Another thing I'd like to improve is the sky. Alot of the pics I've seen posted here have great looking skies and clouds but mine look pretty grubby. It could be just the day, or is it more in the filters and PP ?

Hit me with the C&C :)

Cheers
Jay

Great photos

PostPosted: Sat Aug 19, 2006 2:43 pm
by zafra52
Hello Hyena, I like the second photo best because everything seems to be in sharp focus and the third one because I believe it is an abstract montage very cleverly done, but it is only an opinion for what it is worth.
Now, in a book I borrowed from the library one of the tricks is how to create those difficult photographs you talk about. It suggests you take two pictures of the same landscape using a tripod. One picture should be taken with the correct exposure for the sky. The second with the foreground correctly exposed. Later you combine the two pictures in your preferred software package using layers. Once you get it right, you blend the layers to make the final picture. It is a technique that I haven't used yet because I am also new and trying to cope with learning the camera, its several lenses and the different software packages. I tell you, it is almost a fulltime job!
But possibly you already knew all of this in which case disregard my suggestion.

Re: Great photos

PostPosted: Sun Aug 20, 2006 12:11 am
by Hyena
zafra52 wrote:the third one... I believe it is an abstract montage very cleverly done

I may not be as clever as you think :lol: it's actually just a reflection of the units along the edge of the beach in the rock pools below them. They were actually quite a fair distance away to appear in the reflection, which I thought was cool - hence the photo. The photo has been inverted, the reflection was upside down but seeing as there's no sky or ground or any thing else that would look out of place the rotation goes unnoticed

There you have it...

PostPosted: Sun Aug 20, 2006 12:47 pm
by zafra52
What can I say...? I like it even more. You are clever and artistic enough to have an eye for a good photograph. I mentioned already in another thread ithat is becoming very difficult to tell a genuine photograph taken as is afrom a picture which is in reality a composite of several photographs. Don't tke me wrong, I can see the artistic and technical side of using software to the max and create spectacular pictures, and call me old fashion if you like, but when I see science fiction I enjoy for what it is and I know that is is not reality. Anyway, I still think you did very well. In fact, you should consider transferring it to canvas.

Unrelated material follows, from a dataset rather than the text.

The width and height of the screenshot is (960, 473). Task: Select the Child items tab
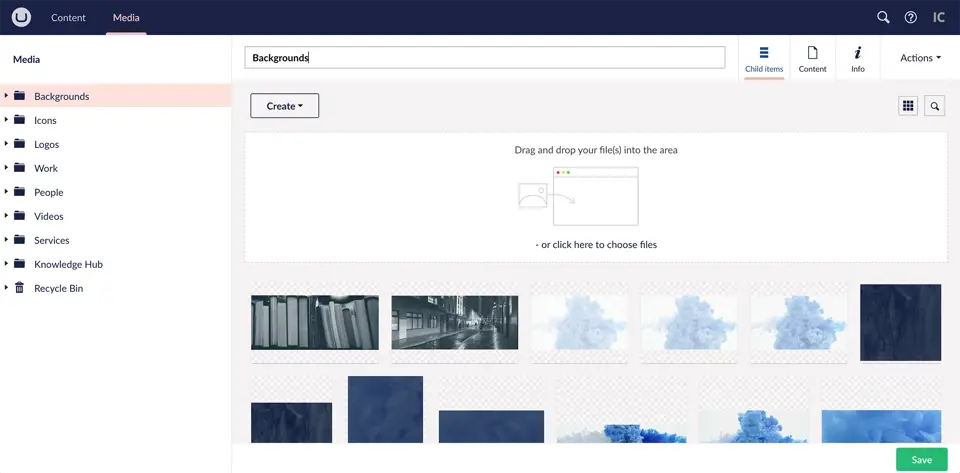(764, 59)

PostPosted: Sun Aug 20, 2006 1:14 pm
by Justin
I like #4 - very nice. Try some fill flash on the foreground and you may get a little less contrast in the foreground (-1.3 to -1.7 on the on-board flash)

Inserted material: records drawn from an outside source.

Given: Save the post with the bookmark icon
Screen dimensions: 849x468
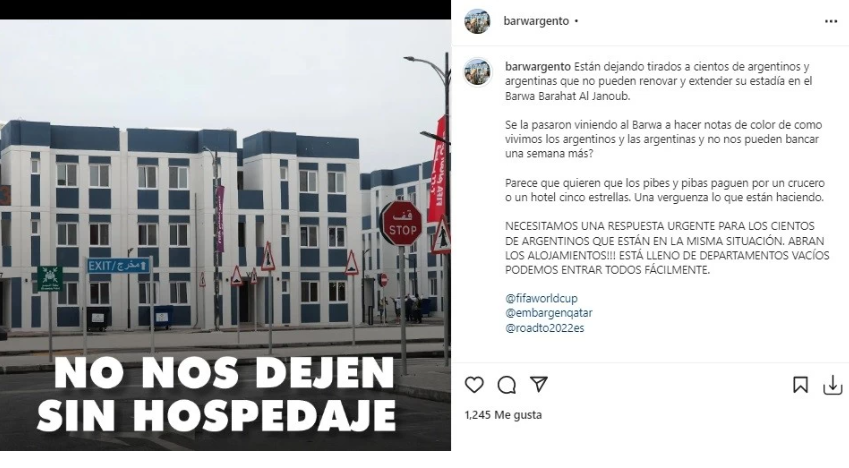Looking at the screenshot, I should (x=800, y=385).
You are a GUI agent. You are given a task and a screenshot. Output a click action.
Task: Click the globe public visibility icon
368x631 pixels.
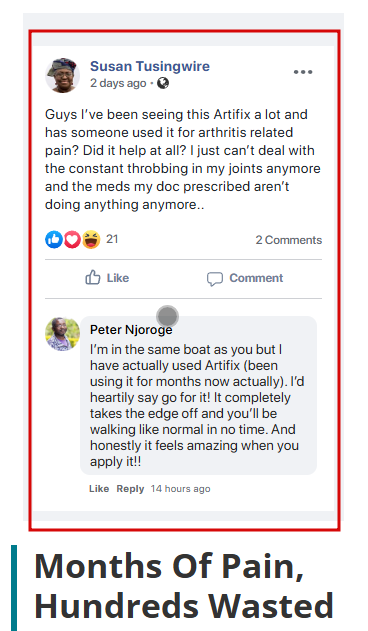pyautogui.click(x=163, y=83)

Zafra52 - do a search on a very long post by 'energypolice' and see where that leads.

If you composite three photos that you bracketed to get the exposure then that is not sci-fi! And let's not get into what is reality discussion - any photo you take is not reality but an interpretation of the scene. Just changing the shutter speed changes reality!

:-)

Reality...?

PostPosted: Mon Aug 21, 2006 7:03 pm
by zafra52
Justin, I meant something quite different - no provocation was intended. In a book that I am reading, the author takes two different photographs and creates something different. He puts a glorious sunset, which was not there behind the silhouette of a bridge that had a rather poor background. Nothing wrong with that because it is a demonstration and it is besides a very pleasing creation.
I guess what I was trying to say is that personally when I see a picture I like to know what is possible with a camera and the skill of the photographer and what is beyond its limitations and only achievable with software. By the way, I like sci-fi.

PostPosted: Tue Aug 22, 2006 7:43 pm
by digitor
Nice shots - #3 is my pick, very nice, good thought with the rotation.

One thing you will have learned from #1 is just how much barrel distortion the kit lens has at the wide end! Easily corrected in PP though.